Using Table 23, the reader can develop the differential diagnosis of diarrhea with physiology. Diarrhea may result from increased intake of fluids or bulk foods; hyposecretion of enzymes necessary for digestion of food; hypersecretion of gastrointestinal (GI) fluids and enzymes; malabsorption of various substances, particularly protein and fat; exudations of pus induced by granulomatous or ulcerative colitis and Salmonella or Shigella infections; hypermobility from stimulation by cathartics, various hormones (e.g., vasoactive intestinal peptides and gastrin); and hypomobility from autonomic dysfunction as occurs in diabetic neuropathy.

Approach to the Diagnosis

If possible stop all drugs that may be the cause immediately. Whichever method is applied (anatomic or physiologic), most causes of diarrhea can be recalled before interviewing the patient. Then one can proceed to ask the right questions to eliminate each suspected cause. Are other members of the family affected? Is there a history of recent travel abroad? Combinations of symptoms and signs will assist greatly in narrowing the differential diagnosis. For example, chronic diarrhea and copious mucus without blood suggests irritable bowel syndrome. Chronic diarrhea with mucus and blood suggests ulcerative colitis.

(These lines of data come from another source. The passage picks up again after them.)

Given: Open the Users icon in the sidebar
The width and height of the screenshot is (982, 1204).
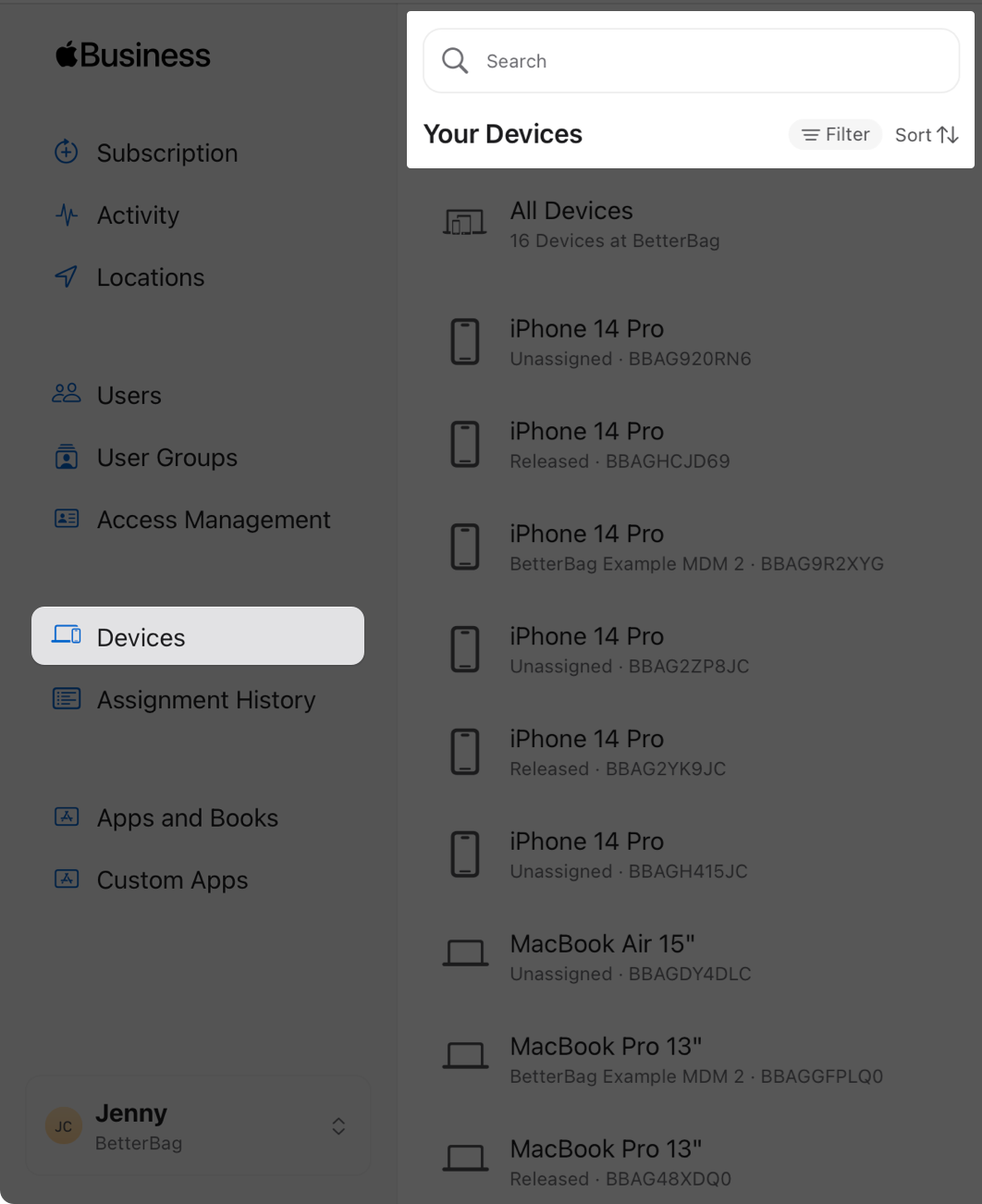Looking at the screenshot, I should [x=67, y=394].
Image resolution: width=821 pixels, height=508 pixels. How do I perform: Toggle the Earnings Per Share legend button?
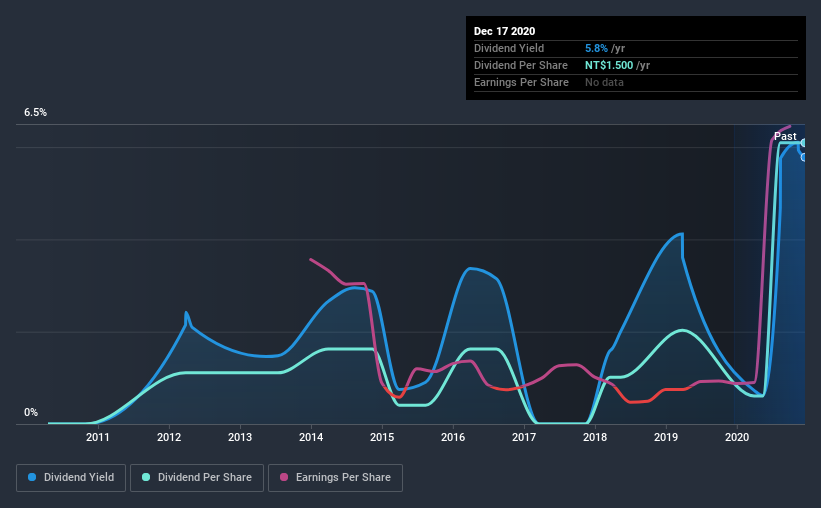335,478
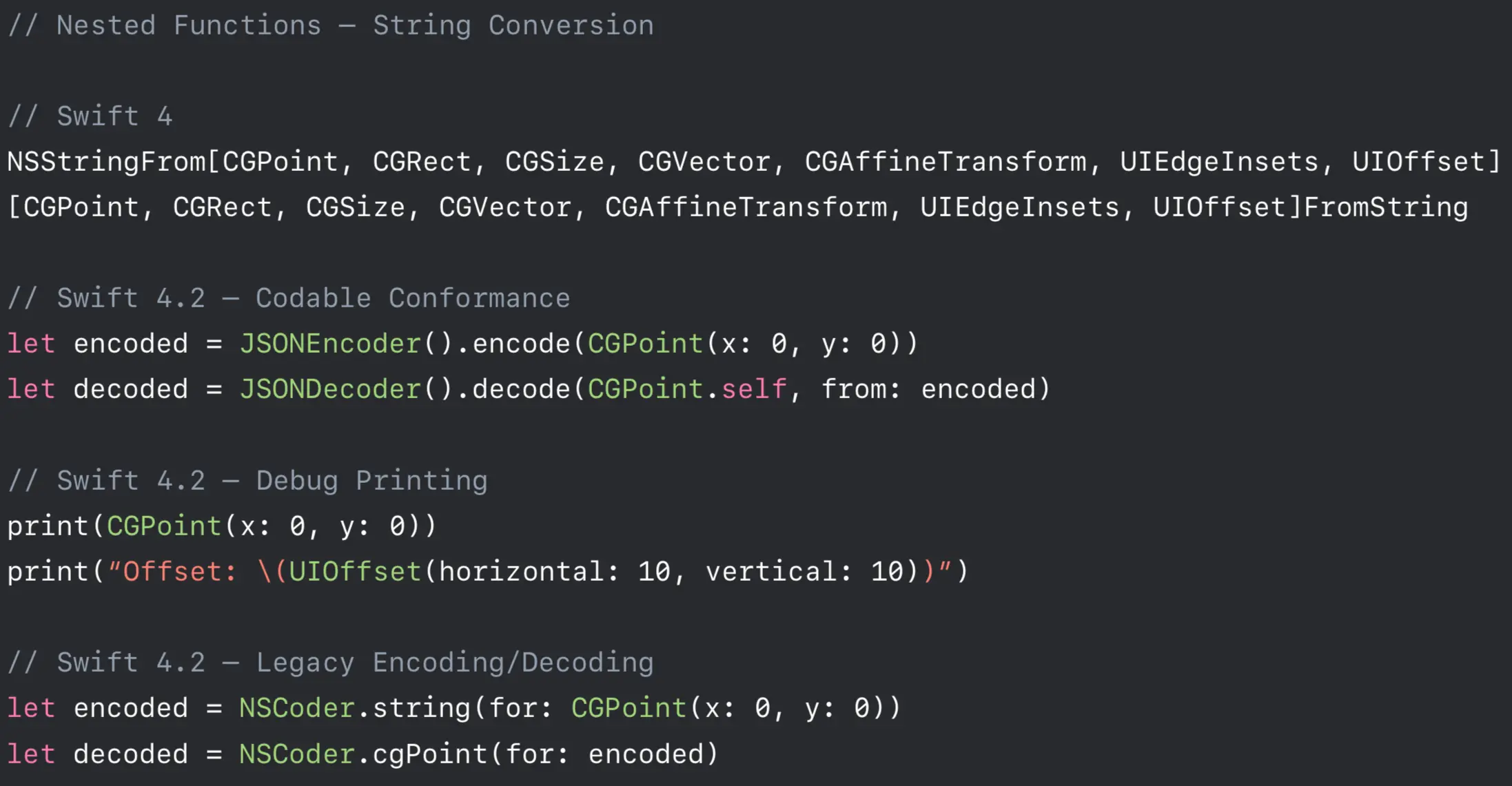Click the 'let' keyword on final line

[x=31, y=754]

Physical examination is often unrewarding but it may disclose a hepatic, rectal, or pelvic source for the diarrhea; it may also indicate that the diarrhea is a sign of a systemic disease (e.g., scleroderma or hyperthyroidism). Rectal examination may reveal a fecal impaction. A warm stool examination for pus, pH (acid stool suggests lactase deficiency), fat and meat fibers, blood, ova, and parasites is most essential. Stool for immunoassay for lactoferrin may indicate bacterial infection. A stool culture is done. Proctoscopy (immediately if there is blood) followed by colonoscopy, barium enema, and upper GI series is usually necessary in all cases. A CT scan of the abdomen is occasionally necessary.